# husband of 25 years has been cheating !!!



## MEM20200916 (Jun 12, 2017)

Hi, my situation is even worse. I just found out my hubby who I have been marrying for 25 years, have been cheating on me for 15 years!!!

He had one affair for 10 years, one for 2 years, and one for 1 year.

All my kids are grownup and we are both financially independent. What should I do?


----------



## EleGirl (Dec 3, 2011)

@MEM20200916 

What do you want to do? 

Did you know about each of the affairs as they were going on? Or did you just find out?


----------



## MattMatt (May 19, 2012)

So sorry about what is happening to you. Even worse than what?


----------



## Remee81 (May 24, 2017)

MEM20200916 said:


> Hi, my situation is even worse. I just found out my hubby who I have been marrying for 25 years, have been cheating on me for 15 years!!!
> 
> 
> 
> ...




Run. Fast. What a complete ass! I'm so sorry, omg. If I were u, is kick his ass out and go do things u have always wanted to do. Do things for u. That guy is a selfish ass. Loves only himself it seems.


Sent from my iPhone using Tapatalk


----------



## MJJEAN (Jun 26, 2015)

15 years of your life have been lie. I don't think I could continue being married after finding that out.


----------



## RWB (Feb 6, 2010)

MEM20200916 said:


> He had one affair for 10 years, one for 2 years, and one for 1 year.
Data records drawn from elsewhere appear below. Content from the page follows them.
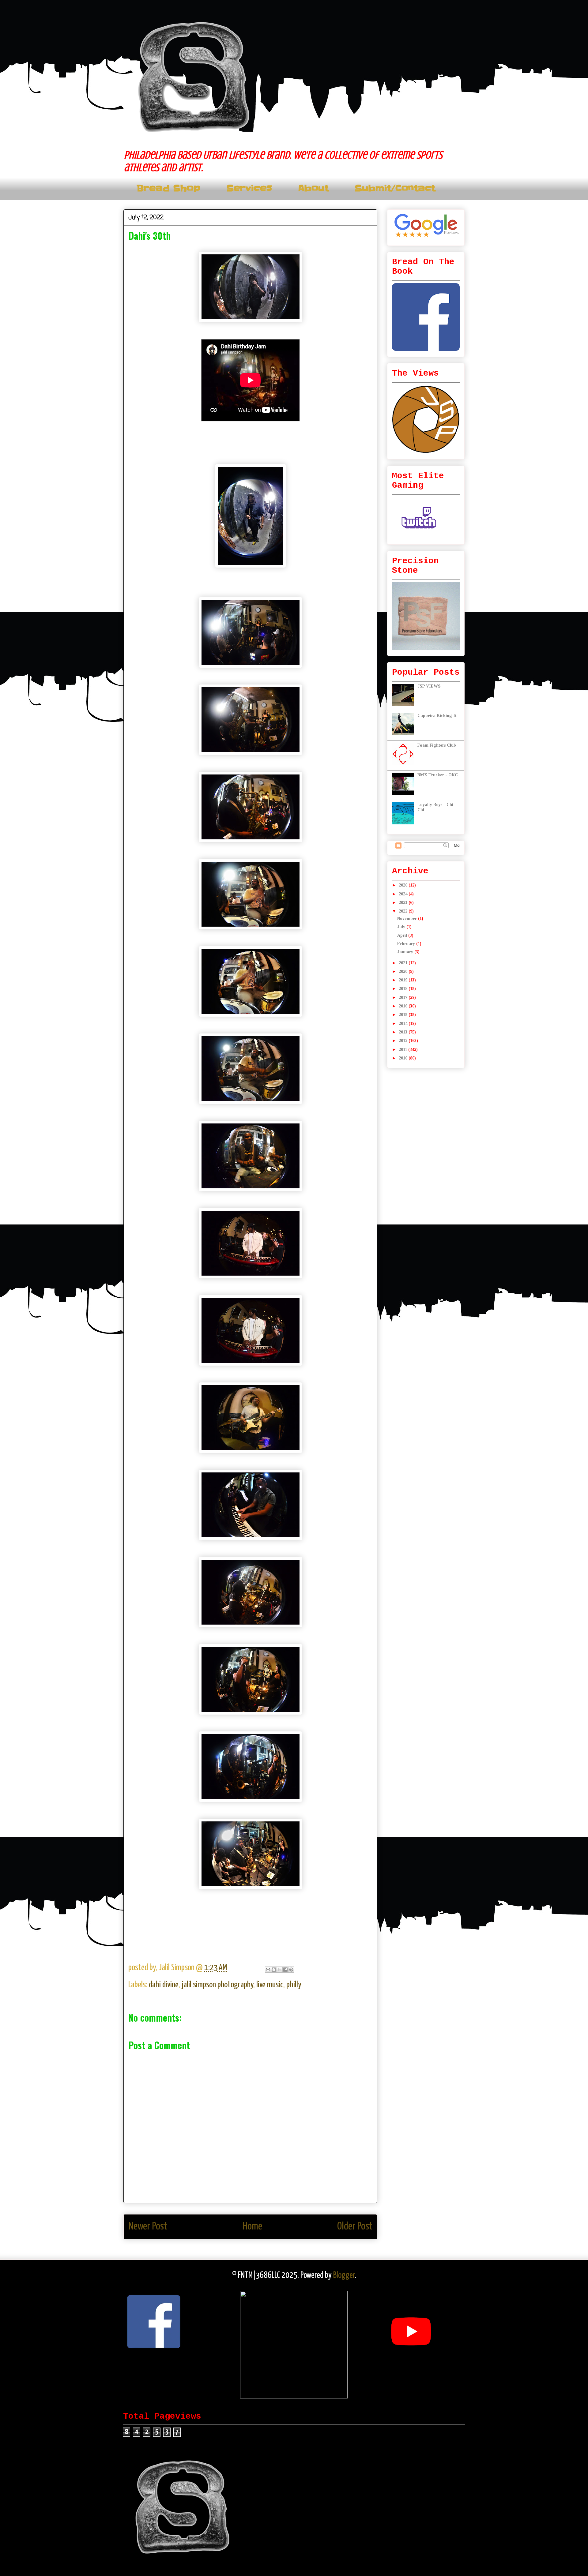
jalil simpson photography (217, 1985)
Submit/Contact (395, 188)
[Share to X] (280, 1970)
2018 (404, 988)
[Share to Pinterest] (291, 1970)
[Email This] (268, 1970)
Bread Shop (168, 188)
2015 (404, 1014)
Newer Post (147, 2227)
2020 (404, 971)
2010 (404, 1058)
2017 (404, 997)
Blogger (344, 2275)
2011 (403, 1049)
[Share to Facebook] (285, 1970)
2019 (404, 980)
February (406, 943)
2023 (404, 902)
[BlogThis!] (274, 1970)
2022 (404, 911)
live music (269, 1985)
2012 (404, 1040)
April (402, 935)
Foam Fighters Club (436, 745)
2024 (404, 894)
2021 (404, 963)
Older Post (354, 2227)
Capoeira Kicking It (437, 715)
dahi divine (164, 1985)
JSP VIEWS (429, 686)
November (407, 918)
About (313, 188)
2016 (404, 1006)
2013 (404, 1032)
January (405, 952)
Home (252, 2227)
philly (293, 1985)
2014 (404, 1023)
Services (249, 188)
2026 (404, 885)
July (401, 926)
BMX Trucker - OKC (437, 775)
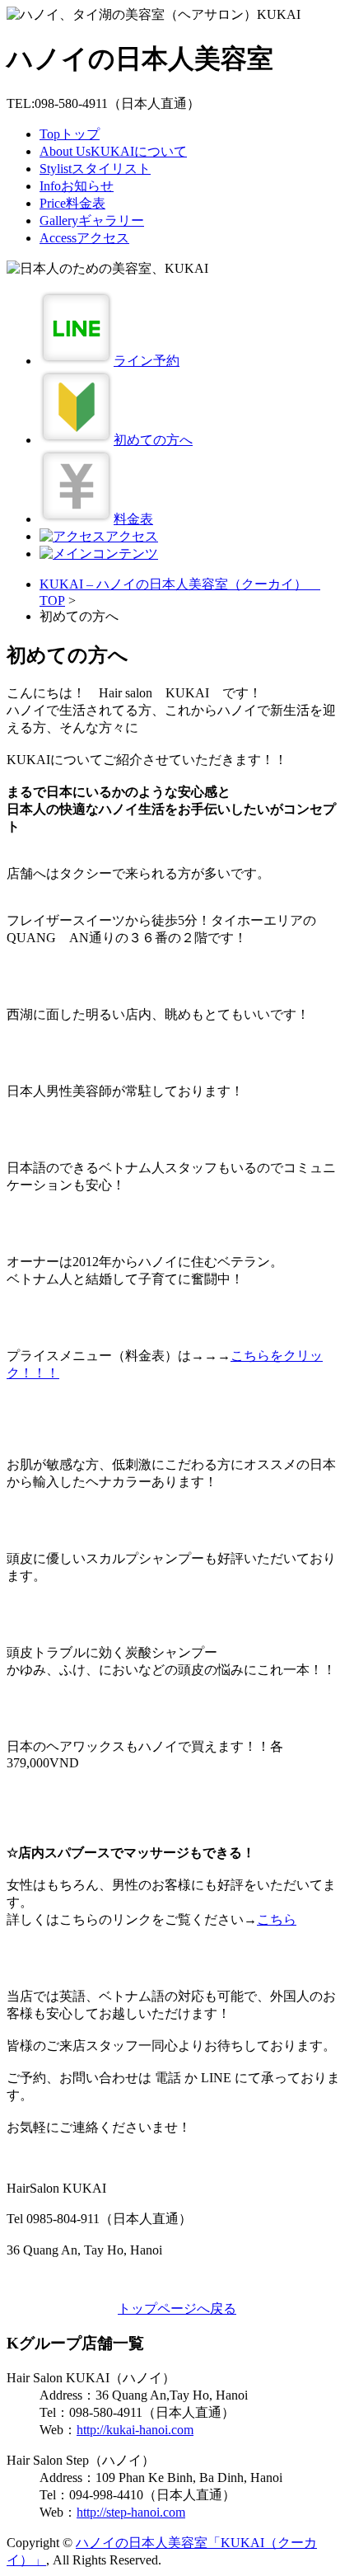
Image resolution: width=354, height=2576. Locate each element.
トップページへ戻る (177, 2309)
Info (77, 186)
Did this all come out at once... recently?


----------



## SunCMars (Feb 29, 2016)

Considering how long these affairs have been going on.....you are the affair partner...to the POS'COW's

What really hurts is the fact that his penis has spent so much time 'inside' other women. And then he brings it home for you to enjoy, afterwards and after-words of endearment.... to them....Yuk!

Dump him! 

Take him for all he is worth....on paper. 
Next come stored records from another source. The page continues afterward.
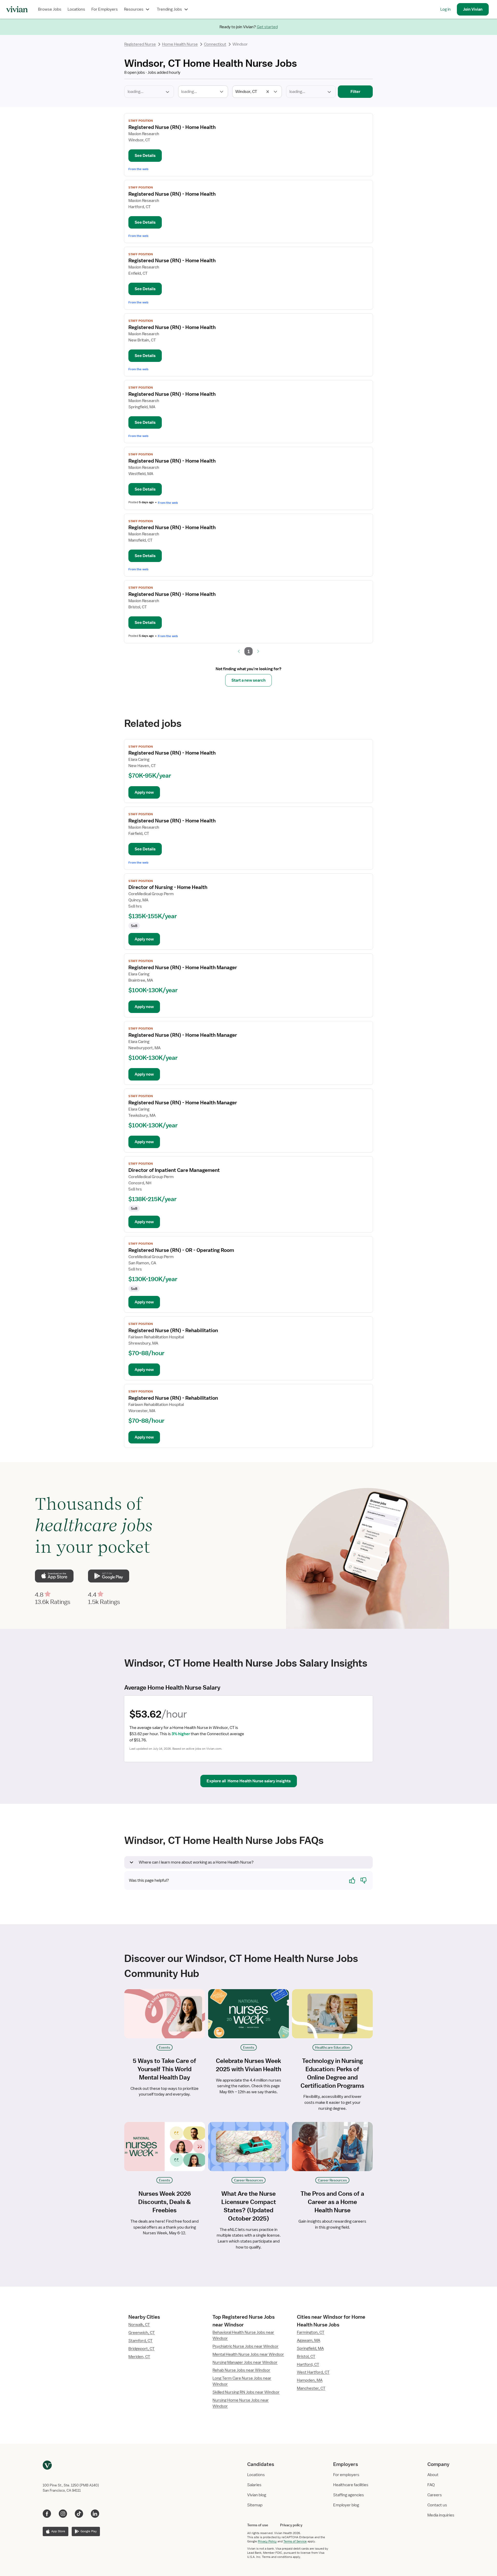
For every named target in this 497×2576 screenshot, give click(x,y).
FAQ (431, 2484)
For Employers (104, 9)
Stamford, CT (140, 2340)
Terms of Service (295, 2541)
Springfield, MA (310, 2348)
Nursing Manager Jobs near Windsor (245, 2362)
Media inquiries (440, 2515)
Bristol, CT (306, 2356)
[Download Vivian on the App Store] (54, 1576)
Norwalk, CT (139, 2324)
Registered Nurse (140, 44)
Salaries (254, 2484)
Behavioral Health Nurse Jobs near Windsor (243, 2335)
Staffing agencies (348, 2495)
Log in (445, 9)
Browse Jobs (49, 9)
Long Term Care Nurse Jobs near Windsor (242, 2381)
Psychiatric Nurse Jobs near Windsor (246, 2346)
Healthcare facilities (350, 2484)
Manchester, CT (311, 2388)
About (432, 2474)
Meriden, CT (139, 2356)
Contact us (437, 2505)
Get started (267, 27)
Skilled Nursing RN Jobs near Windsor (246, 2392)
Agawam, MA (308, 2340)
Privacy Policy (267, 2541)
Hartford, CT (308, 2364)
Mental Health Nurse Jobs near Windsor (248, 2354)
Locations (76, 9)
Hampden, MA (310, 2380)
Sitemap (254, 2505)
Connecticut (215, 44)
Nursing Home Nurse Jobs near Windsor (241, 2403)
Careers (434, 2495)
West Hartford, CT (313, 2372)
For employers (346, 2474)
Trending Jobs (169, 9)
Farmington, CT (310, 2332)
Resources (133, 9)
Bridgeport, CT (141, 2348)
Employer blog (346, 2505)
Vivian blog (256, 2495)
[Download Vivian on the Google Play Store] (108, 1576)
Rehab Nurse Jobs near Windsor (241, 2370)
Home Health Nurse (180, 44)
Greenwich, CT (141, 2332)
In the flesh, he is a two-bit floozy boy.


----------



## Married but Happy (Aug 13, 2013)

Something doesn't add up, but unless there is some overwhelming reason to stay, I'd suggest kicking him out and filing for divorce.


----------



## Remee81 (May 24, 2017)

SunCMars said:


> Considering how long these affairs have been going on.....you are the affair partner...to the POS'COW's
> 
> What really hurts is the fact that his penis has spent so much time 'inside' other women. And then he brings it home for you to enjoy, afterwards and after-words of endearment.... to them....Yuk!
> 
> ...




Amen to that. Couldn't have said it better myself.
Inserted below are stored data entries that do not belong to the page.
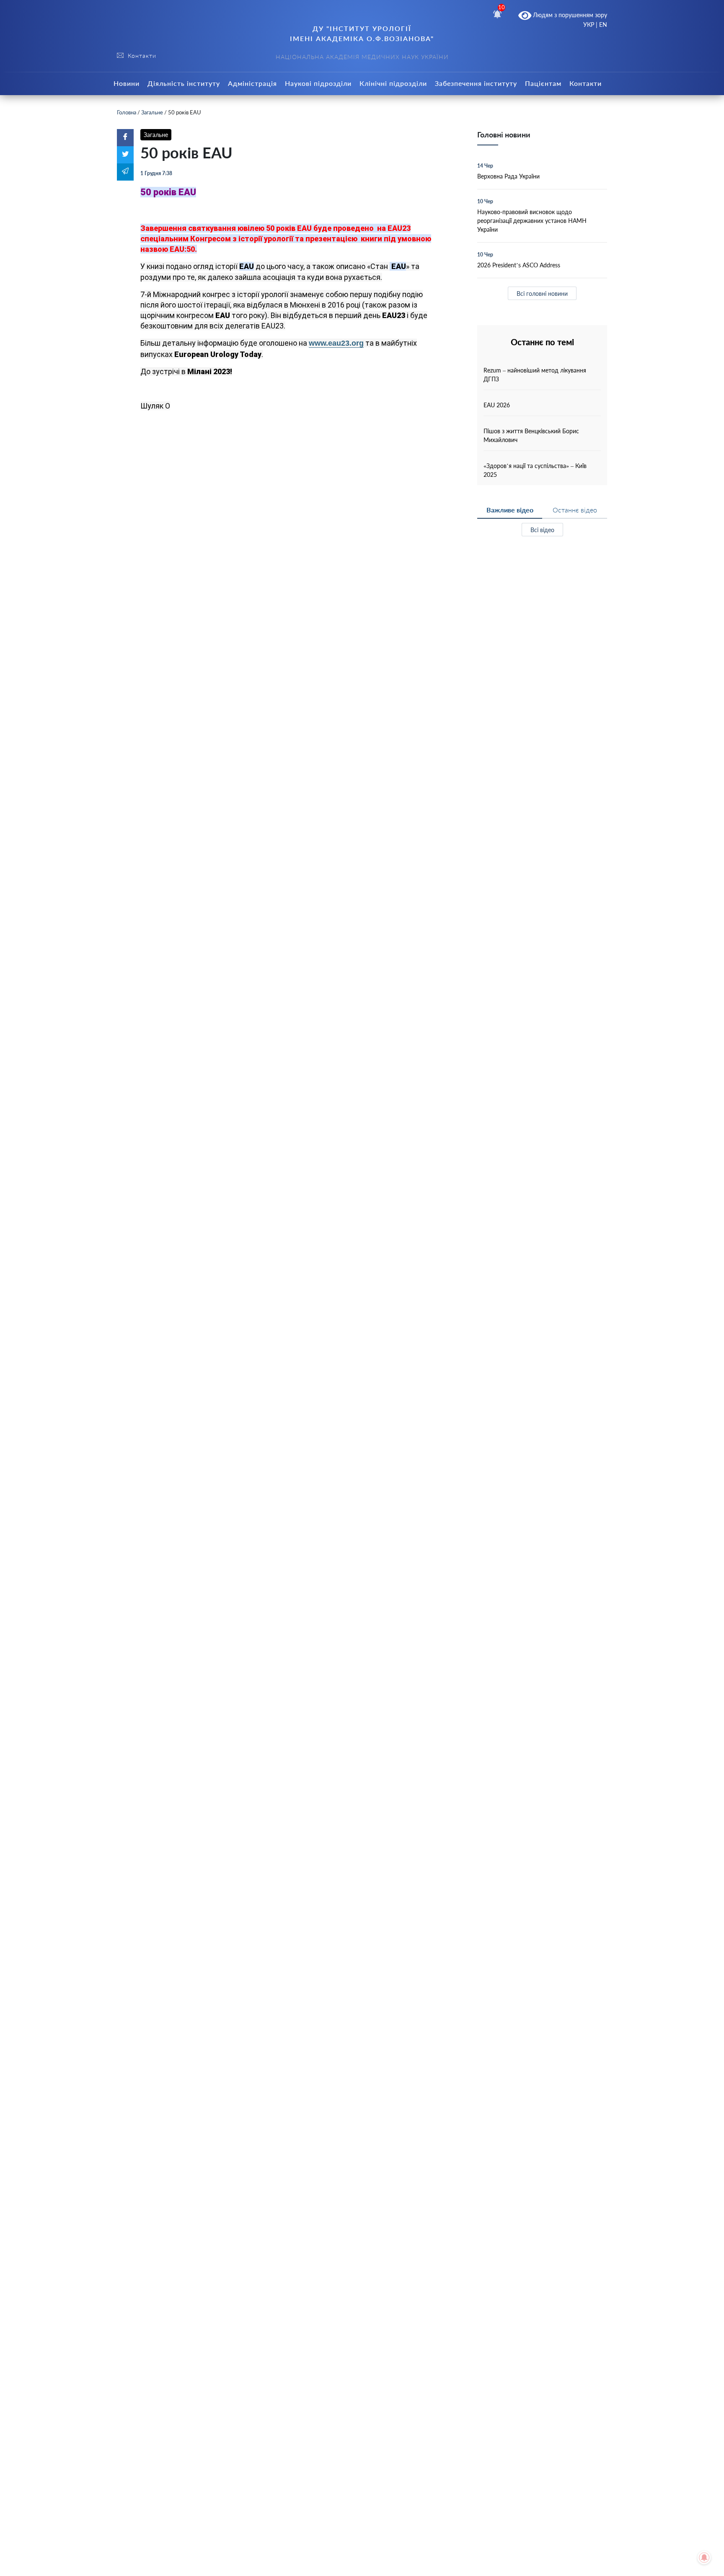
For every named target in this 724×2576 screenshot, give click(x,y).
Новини (127, 83)
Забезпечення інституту (476, 83)
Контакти (585, 83)
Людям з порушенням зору (569, 14)
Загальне (152, 112)
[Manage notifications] (704, 2557)
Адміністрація (252, 83)
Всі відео (542, 529)
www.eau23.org (336, 343)
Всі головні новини (542, 293)
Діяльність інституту (183, 83)
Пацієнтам (543, 83)
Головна (126, 112)
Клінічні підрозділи (393, 83)
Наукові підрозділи (318, 83)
Sent from my iPhone using Tapatalk


----------



## aine (Feb 15, 2014)

MEM2020, really sorry you are discovering this after do long.

Would you tell us if you have children, their ages, what actually happened. Are you financially self sufficient, how did you find out?


----------



## MJJEAN (Jun 26, 2015)

Married but Happy said:


> Something doesn't add up, but unless there is some overwhelming reason to stay, I'd suggest kicking him out and filing for divorce.


Being middle aged, I've seen a lot of people marry and stay married while the children are minors, have their affairs, and then end the marriage by telling or letting their spouse find out " accidentally" once the youngest is no longer dependent. I wonder if that's what happened here.

OP, how long have you known about the affairs? Did the discovery come soon after the youngest reached independence?


----------



## BetrayedDad (Aug 8, 2013)

MEM20200916 said:


> What should I do?


What do you want to do?

Continue to be played for a fool for another few decades or move on with your life with your dignity intact. 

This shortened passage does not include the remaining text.